When I first started with wedding flowers I wondered and I suppose assumed because of the way my college course was, that winter wedding bouquets would have to be made from imported blooms. Now I find this to be far from the case. For December weddings this year I used Paperwhites, Viburnum and other foliages from my garden and Mistletoe from Shropshire. Then in February I have been able to buy Alstroemeria and Stocks from Cornwall, Tulips from Lincolnshire. Freesias are also available from Guernsey. Leaves are always available through the winter either in my cutting garden or from Cornwall. This year my own Narcissus have come into bloom a little early and I also have Hyacinths. I make white and green bouquets through the year but they seem particularly appropriate for a winter wedding.
December is still popular for weddings and sometimes Valentine's Day but January and February are usually my quiet months. A chance to draw breath before the wedding season really gets underway in earnest.
This week saw the first of the farmer's markets at Snape Maltings. I had Cornish Green Iris ( very unique and unusual looking) and Ranunculus, Scented Narcissi from The Scilly Isles, Lincolnshire Tulips, British grown Stocks and Alstroemeria and my own homegrown Hyacinths. The scent was fabulous and it got the new growing and selling season off to a great start. I have a supply of similar flowers coming for my Valentine's Day bouquets. One of my gorgeous customers did make me chuckle she passed my stall twice admiring everything then a third time at which point her husband arrived. She then very pointedly said " I have passed this stall and said how much I like it three times, when are you going to get the hint!" He bought her a lovely selection of flowers.
The market is held on the first Saturday of the month from 9.30-12.30. There are lots of fabulous producers there...including Suffolk cheeses, meat, vegetables, cakes, desserts, pies, and of course my flowers. In the growing season I have my own blooms but at this time of year I have to buy in from warmer parts of the UK and those growers with larger undercover space. However I only sell British flowers. It is a great opportunity to meet me and look at my flowers, if you are interested in flowers for an event or you would like to order a bouquet. The Maltings has other shops and a very nice cafe so it is a lovely place to visit along with the concert hall and beautiful walks.

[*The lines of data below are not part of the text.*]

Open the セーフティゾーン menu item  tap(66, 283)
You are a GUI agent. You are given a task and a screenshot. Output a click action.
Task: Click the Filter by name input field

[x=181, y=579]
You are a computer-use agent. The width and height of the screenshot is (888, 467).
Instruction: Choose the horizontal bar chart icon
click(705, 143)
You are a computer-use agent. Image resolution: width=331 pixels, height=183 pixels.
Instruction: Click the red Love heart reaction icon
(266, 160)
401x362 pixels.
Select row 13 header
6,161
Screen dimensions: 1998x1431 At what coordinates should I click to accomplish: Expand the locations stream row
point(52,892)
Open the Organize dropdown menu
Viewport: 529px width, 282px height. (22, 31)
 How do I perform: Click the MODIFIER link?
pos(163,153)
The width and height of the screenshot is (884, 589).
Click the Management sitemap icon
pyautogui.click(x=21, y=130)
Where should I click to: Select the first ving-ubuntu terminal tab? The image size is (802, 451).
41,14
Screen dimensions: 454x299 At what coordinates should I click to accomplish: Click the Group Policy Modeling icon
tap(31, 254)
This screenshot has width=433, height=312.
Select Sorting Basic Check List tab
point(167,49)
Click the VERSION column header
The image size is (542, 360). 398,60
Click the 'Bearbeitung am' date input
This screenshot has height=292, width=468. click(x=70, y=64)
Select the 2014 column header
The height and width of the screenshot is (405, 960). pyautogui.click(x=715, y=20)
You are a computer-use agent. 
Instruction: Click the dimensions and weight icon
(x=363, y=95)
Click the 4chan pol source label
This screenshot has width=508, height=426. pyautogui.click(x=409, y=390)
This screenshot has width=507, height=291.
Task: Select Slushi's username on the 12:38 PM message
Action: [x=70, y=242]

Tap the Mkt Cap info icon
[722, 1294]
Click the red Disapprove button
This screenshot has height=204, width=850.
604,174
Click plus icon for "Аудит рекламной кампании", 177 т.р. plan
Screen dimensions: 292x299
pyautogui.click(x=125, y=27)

I will have a lovely selection of flowers there next month for Mother's day.
Whilst watching and waiting for my Sweet Peas to germinate I have been pondering what it is about flowers that makes people happy. There is no doubt they do. That is one of the truly lovely things about what I do...people's faces when they see, buy or receive my flowers. Flowers and the smiles they engender are transient glimpses of joy. So what is it? Colour? Scent? Symbolism? Being treated? Treating yourself? It is so hard to pinpoint but I would guess a combination of all these. They make people feel special. They are luxury, indulgent yet simple pleasures. They evoke memories of people and places. They bring comfort in dark days and joy in happier times. What are your experiences?
My story in flowers started as a child growing a tiny patch of London Pride Saxifraga...also known as Whimsey or Look Up and Kiss Me! Fast forward to 8 years ago when I started a City and Guilds training in floristry. I qualified as a florist and then to deepen my growing knowledge and skills I trained in horticulture as well. I trained under a WRAGS scheme at Darsham Nurseries and at Somerleyton Hall. Developing a passion for both growing and designing/arranging British garden flowers, I planted a cutting garden. Having become increasingly concerned about where and how flowers are grown, coupled with a love of British grown flowers. and natural styling, I now specialise in growing and using beautiful British grown flowers to make romantic natural designs. for weddings, events, gifts and much more.